In my head, I formulated so many responses.
“Thank you so much, but my girls are learning not to talk about other people’s bodies.”
“Wait…did you just compliment a seven year-old on being skinny?”
But of course I responded the only appropriate way I could think of to the well-meaning women: an awkward smile. I couldn’t bring myself to say thank you which…well, weird.
Oh man, it’s starting already.
From the mom who told Thalia she’d probably do well in ballet “because they like them small and skinny like you” to the salon employee who admires her figure.
Eek, do second graders have figures?
We shouldn’t be dealing with this stuff already.
Sometimes I wonder if talking about it (“no girl could ever really look like Barbie without being sick, honey”) is worse than not talking about it. But I don’t want to ignore it either. My girls know relatives who have big bellies. They knows about my dear friend who was finally compelled to have gastric bypass surgery to get healthy. They understand about healthy foods and Jamie Oliver and good and bad food choices–even if they don’t quite make them themselves just yet.
I’m not always sure where to go with it all.
I too was the “skinny girl” growing up. I was the one whose friends thought it was hilarious that they could stretch their thumbs and middle fingers around my waist and nearly get them to touch around the other side. The one who could get up on stage in a leotard year in and year out, never once worrying about what was jiggling.
Admittedly, I kinda miss those days of bandanas as belts and breasts that couldn’t be measured in length. (Sexy, I know!) I liked being able to walk into a boutique and know that things would fit But things changed in my mid-thirties and suddenly, whoa! What are those uh, dimply-looking things on my thighs? You mean I can’t live on bagels and pasta any more? To make the transformation complete, things sure changed when I got pregnant. It still stings when I think of the clerk at the fancypants maternity store on upper Madison Avenue that looked my non-pilates-toned body up and down and practically sneered, sorry…we don’t think we have anything here to uh…accommodate you.
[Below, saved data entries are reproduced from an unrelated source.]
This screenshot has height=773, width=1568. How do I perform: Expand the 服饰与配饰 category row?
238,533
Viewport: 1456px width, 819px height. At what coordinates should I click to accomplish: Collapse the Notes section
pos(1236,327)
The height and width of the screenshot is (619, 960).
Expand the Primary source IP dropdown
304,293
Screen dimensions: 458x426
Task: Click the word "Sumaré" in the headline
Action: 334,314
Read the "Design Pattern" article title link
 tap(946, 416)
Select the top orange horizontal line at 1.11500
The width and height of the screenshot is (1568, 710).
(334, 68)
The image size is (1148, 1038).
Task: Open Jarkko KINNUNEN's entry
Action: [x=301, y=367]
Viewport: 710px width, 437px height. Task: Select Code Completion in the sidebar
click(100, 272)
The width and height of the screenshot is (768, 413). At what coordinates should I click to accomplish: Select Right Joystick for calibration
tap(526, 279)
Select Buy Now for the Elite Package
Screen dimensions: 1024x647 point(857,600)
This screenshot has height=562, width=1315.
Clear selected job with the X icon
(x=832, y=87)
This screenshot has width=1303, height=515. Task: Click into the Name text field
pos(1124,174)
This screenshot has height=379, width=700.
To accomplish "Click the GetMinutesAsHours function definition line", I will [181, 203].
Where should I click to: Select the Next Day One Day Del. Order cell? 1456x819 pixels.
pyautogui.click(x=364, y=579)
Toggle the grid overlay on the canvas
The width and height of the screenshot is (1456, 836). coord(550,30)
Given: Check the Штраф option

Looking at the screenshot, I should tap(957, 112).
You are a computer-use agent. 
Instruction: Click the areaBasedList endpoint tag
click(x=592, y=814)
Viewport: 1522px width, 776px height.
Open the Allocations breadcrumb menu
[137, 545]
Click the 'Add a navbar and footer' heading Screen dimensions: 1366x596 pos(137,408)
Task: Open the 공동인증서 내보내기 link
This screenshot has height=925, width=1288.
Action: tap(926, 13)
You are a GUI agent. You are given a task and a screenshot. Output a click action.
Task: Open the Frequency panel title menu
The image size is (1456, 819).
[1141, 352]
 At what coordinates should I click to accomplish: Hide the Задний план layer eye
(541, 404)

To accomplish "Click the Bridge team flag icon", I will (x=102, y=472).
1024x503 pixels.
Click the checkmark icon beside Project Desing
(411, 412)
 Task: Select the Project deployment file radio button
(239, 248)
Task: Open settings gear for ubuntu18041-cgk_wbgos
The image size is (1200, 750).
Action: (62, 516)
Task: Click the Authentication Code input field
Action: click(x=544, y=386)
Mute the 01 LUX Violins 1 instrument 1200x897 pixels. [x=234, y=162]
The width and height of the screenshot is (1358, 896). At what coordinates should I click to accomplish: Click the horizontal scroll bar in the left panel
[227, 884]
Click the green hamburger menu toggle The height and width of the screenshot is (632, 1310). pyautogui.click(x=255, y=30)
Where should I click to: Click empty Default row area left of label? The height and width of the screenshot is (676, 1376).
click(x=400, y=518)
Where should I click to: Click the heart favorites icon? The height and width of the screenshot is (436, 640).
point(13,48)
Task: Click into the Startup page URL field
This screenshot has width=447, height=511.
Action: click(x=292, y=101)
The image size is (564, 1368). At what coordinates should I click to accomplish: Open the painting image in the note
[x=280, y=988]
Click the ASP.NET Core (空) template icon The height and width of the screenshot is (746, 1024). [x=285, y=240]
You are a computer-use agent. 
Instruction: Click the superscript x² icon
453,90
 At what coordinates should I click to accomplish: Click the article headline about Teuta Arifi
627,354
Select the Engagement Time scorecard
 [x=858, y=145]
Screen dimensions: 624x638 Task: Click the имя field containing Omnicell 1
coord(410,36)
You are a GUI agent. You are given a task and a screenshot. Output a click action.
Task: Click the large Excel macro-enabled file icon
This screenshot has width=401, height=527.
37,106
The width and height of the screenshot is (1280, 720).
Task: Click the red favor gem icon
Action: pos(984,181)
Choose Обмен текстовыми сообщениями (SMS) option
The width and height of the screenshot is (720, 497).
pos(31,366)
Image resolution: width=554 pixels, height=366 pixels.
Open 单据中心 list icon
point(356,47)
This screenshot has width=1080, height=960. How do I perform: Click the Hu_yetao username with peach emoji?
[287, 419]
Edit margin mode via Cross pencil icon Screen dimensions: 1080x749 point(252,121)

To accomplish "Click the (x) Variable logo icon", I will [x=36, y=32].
I bought a way overpriced diaper bag that I wore maybe twice and yeah! That sure showed her!
Today I’ve settled into a detente of sorts with my postpartum body, thanks in part to some middle-aged resignation, a fine array of A-line skirts and bias-cut dresses, and the acceptance that I can only be mid-40s me, not mid-20s me, whatever it may look like.
As with most things in life, I often take comfort with the mantra that well, I will probably never be the most _____ woman in the world and I will never be the least ______ woman in the world either.
Fill it in yourself. Kind of fun.
But it’s harder–way harder–to think about these attitudes and societal norms conspiring to infiltrate our daughters heads and eat their brains like airbrushed, fashion industry zombies in belly shirts and teetery Louboutins.
We’re so super-sensitized to any signs of eating disorders or early sexualization that sometimes it’s paralyzing to know how to react when your 5 year old grabs the skin on her thighs and says “look at my fat, mommy!” Is it just stuff kids do? Sign to call 16 therapists immediately? I don’t tend to be reactionary about most things that the parenting world at large panics about. I don’t think that a monogram on my kids’ backpacks will lead to their imminent kidnapping. But I have read so many posts from women I know, now admitting to anorexia or body image issues as children, that I can’t help but mull that over. Maybe too much.
(I do take heart that these women have grown up to be strong, productive, amazing.)
All I want is to know the 100% right thing to do to insure my girls stay on a healthy–mentally and otherwise–path. The way our mothers did for us. Or the way our mothers didn’t do for us and we wish they had.
Too much to ask?
I wish there were some easy way to know what to do. To know just the right thing to say and to know just when to shut up and not turn it into A Thing. To be able to ask for a comic book superpower that lets a mother distinguish Things Little Girls Say from some terrible foreshadowing of things to come.
What do you do, parents? How do you talk to your girls about bodies? How soon?
Because seeing my five-year-old joke about “wiggling her fat thighs” is not something I’m quite ready for.